J’ai eu avec elle de bonnes explications; je l’ai engagée à venir faire sa retraite au prieuré, elle a accepté avec joie, et comme j’ajoutais: « Quand on vit dans l’isolement où vous êtes, on a quelquefois besoin de se dégonfler. – Oh! mon Père, reprit-elle avec vivacité, quand on s’est dégonflé comme vous m’avez permis de le faire avec vous, on n’a plus besoin de rien ». Je croirais funeste à l’oeuvre de la changer, car quelquefois j’ai dit au P. Hip[polyte]: « Eh bien, nous demanderons une autre supérieure », il m’a toujours conjuré de bien m’en garder. Maintenant si vous la prenez, quoique cela me soit pénible, je vous ferai trois demandes bien différentes: Ou Soeur M.-Julienne, qui est une bonne et sainte religieuse et qui reviendra à Nîmes, après avoir été quelque temps encore au Vigan. Ou Soeur M.-Emmanuel, pour vous en débarrasser. Je crois que le P. Hip[polyte] la fera marcher et qu’elle se trouvera ensuite bien mieux avec vous. Ou Soeur M. des Anges, si vous ne la croyez pas trop pleine de défauts. Je la préfère à Soeur François de Sales. Voilà, ma fille, ma pensée.

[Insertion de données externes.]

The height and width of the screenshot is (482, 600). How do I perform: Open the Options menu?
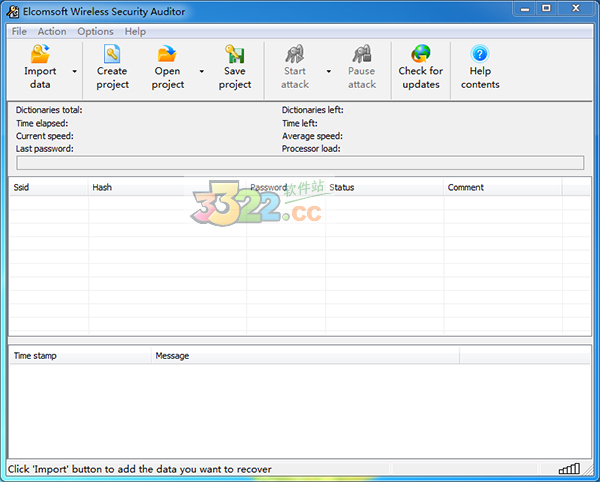click(95, 31)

M. de Cabrières m’a dit que vous seriez bien aise de le voir, vers le 25 septembre, pour la profession de Soeur M.-Laurence. J’appuierai auprès de l’évêque ou n’appuierai pas, selon que vous désirerez qu’il vienne ou ne vienne pas. Le bonnet de Saint-Léonard(3) n’est pas encore arrivé, de façon qu’obligé de prendre un parti j’ai fait arranger quelque chose qui me semble bien. C’est un voile assez semblable à celui des Soeurs de Nevers, sauf l’horrible bavette. Je leur ai donné la ceinture en cuir.

Adieu, ma chère fille. Je prie sans cesse pour vous. Somme toute, je vous assure que je vois un bien résulter de tout cela. Quelques filles partiront, et je crois que vous devez commencer à préparer la chose, de façon à ce qu’elles s’éliminent, de peur d’être éliminées. La tyrannie de M. V[éron] passera, et si elles ne sont plus soutenues par lui, je crois que leur situation sera insoutenable. Je croirais très utile que la Mère Marie du Saint-Sacrement vînt faire sa retraite ici, mais c’est à vous à en juger(4).

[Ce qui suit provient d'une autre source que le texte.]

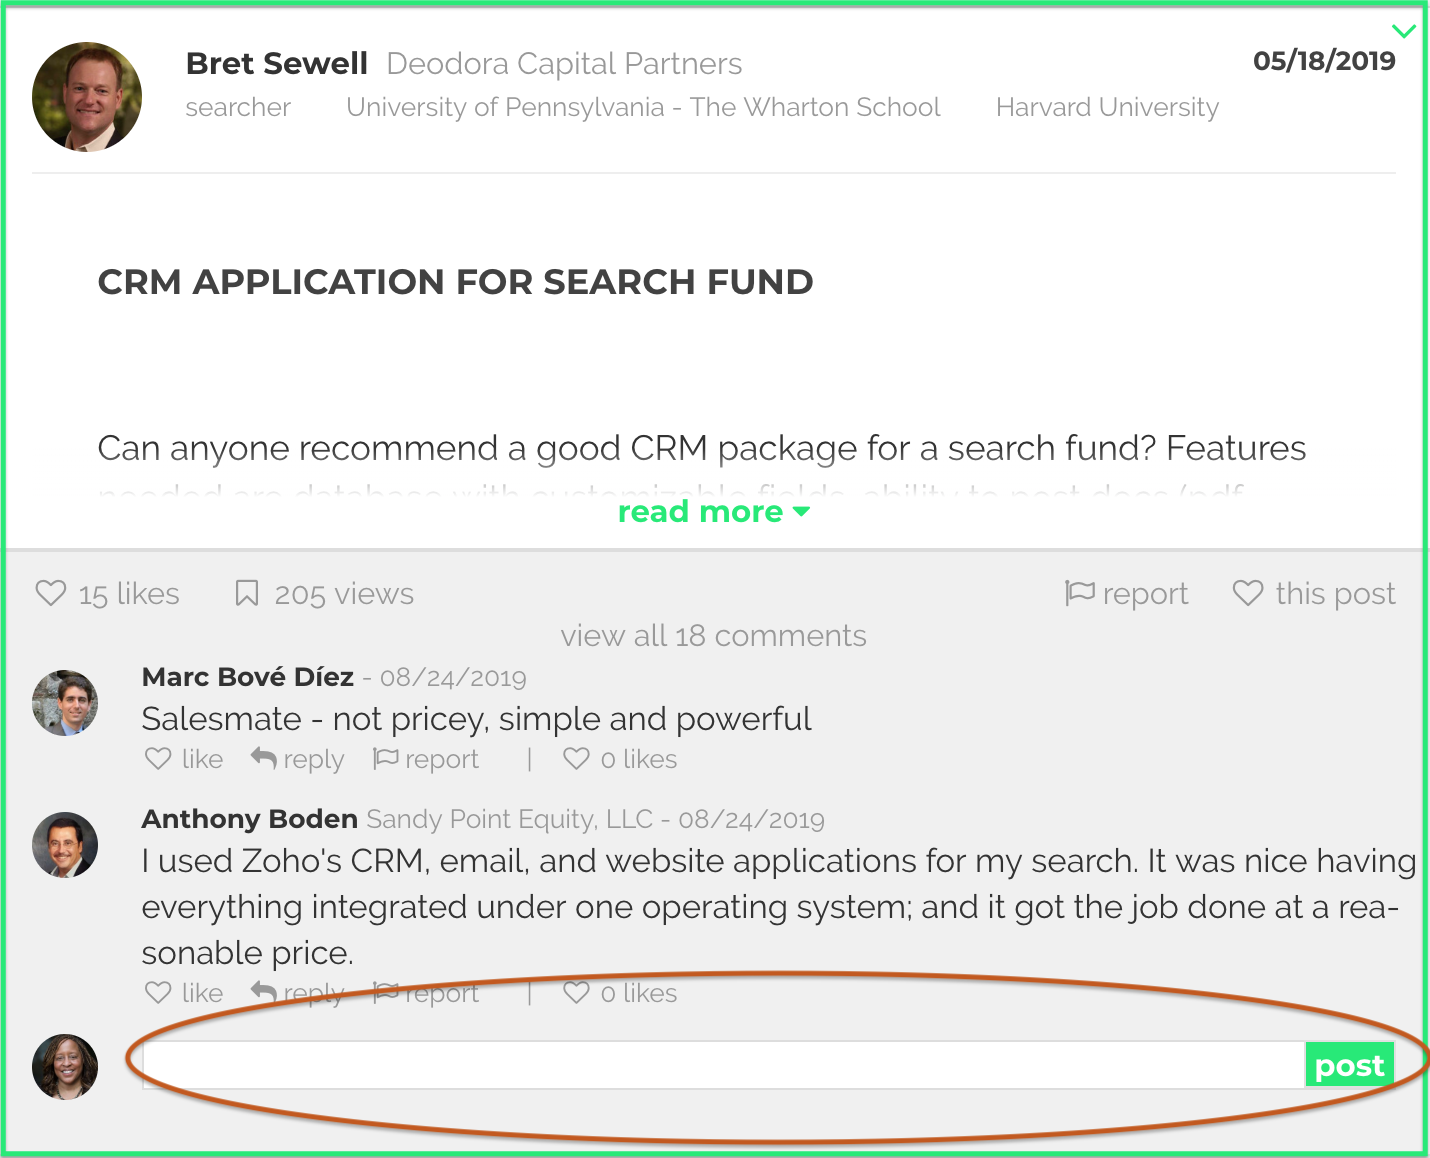Report Anthony Boden's Zoho comment
The height and width of the screenshot is (1158, 1430).
tap(426, 993)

Soeur M. du Sacré-Coeur est très froide depuis quelque temps. Soeur Thérèse de la Conception a de petites antipathies pour Mère Marie-Madeleine, mais soyez censée ne pas le savoir. Je suis toujours plus content de la Mère M.-Gabrielle. Elle me fait l’effet de devenir tous les jours plus sainte et plus capable. Je n’ai pas cru mal faire de la mettre un peu au courant de ce que je savais de vos affaires, ainsi que la Mère M.-Madeleine.

Notes et post-scriptum
1. Mère M.-Eugénie a annoncé, le 21 août, l'envoi d'une copie des constitutions présentées à Rome afin que le P. d'Alzon pût les montrer à l'évêque de Nîmes. "Puisque M. Véron les annote et les dispute d'un bout à l'autre, que Mgr Chaillot veut tout changer, il serait bon que d'autres parlassent."
2. Marie-Théodore Ratisbonne (1802-1884), fondateur de la Congrégation de N.-D. de Sion en 1843. Mère M.-Eugénie a eu un entretien intéressant avec deux Soeurs du Conseil des Dames de Sion à propos de leurs Règles et elle "a envie de voir M. Ratisbonne pour savoir mieux les choses" (lettre du 30 août).

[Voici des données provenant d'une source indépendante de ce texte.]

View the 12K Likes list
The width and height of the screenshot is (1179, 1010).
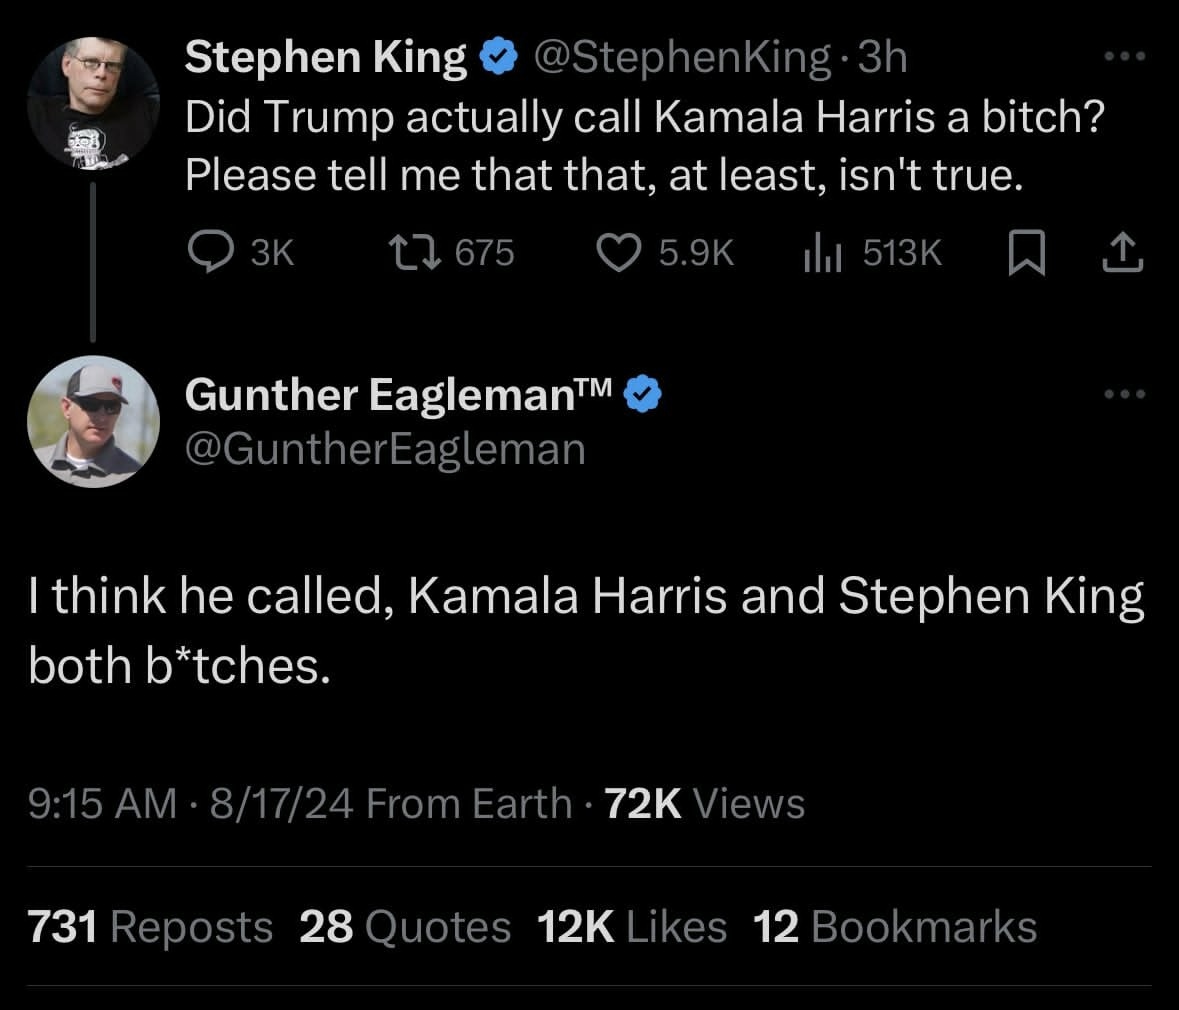coord(632,926)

3. Il s'agit d'un bonnet porté par des religieuses anglaises et que le P. d'Alzon aurait voulu adopter ou adapter pour les Oblates (v. *Lettre* 2826). Mère M.-Eugénie vient de lui écrire (30 août) qu'elle en a expédié les modèles à Nîmes, mais qu'elle les a adressés à Mlle de Régis.
4. Mère M.-Eugénie envoya effectivement Mère M. du Saint-Sacrement à la retraite de Nîmes.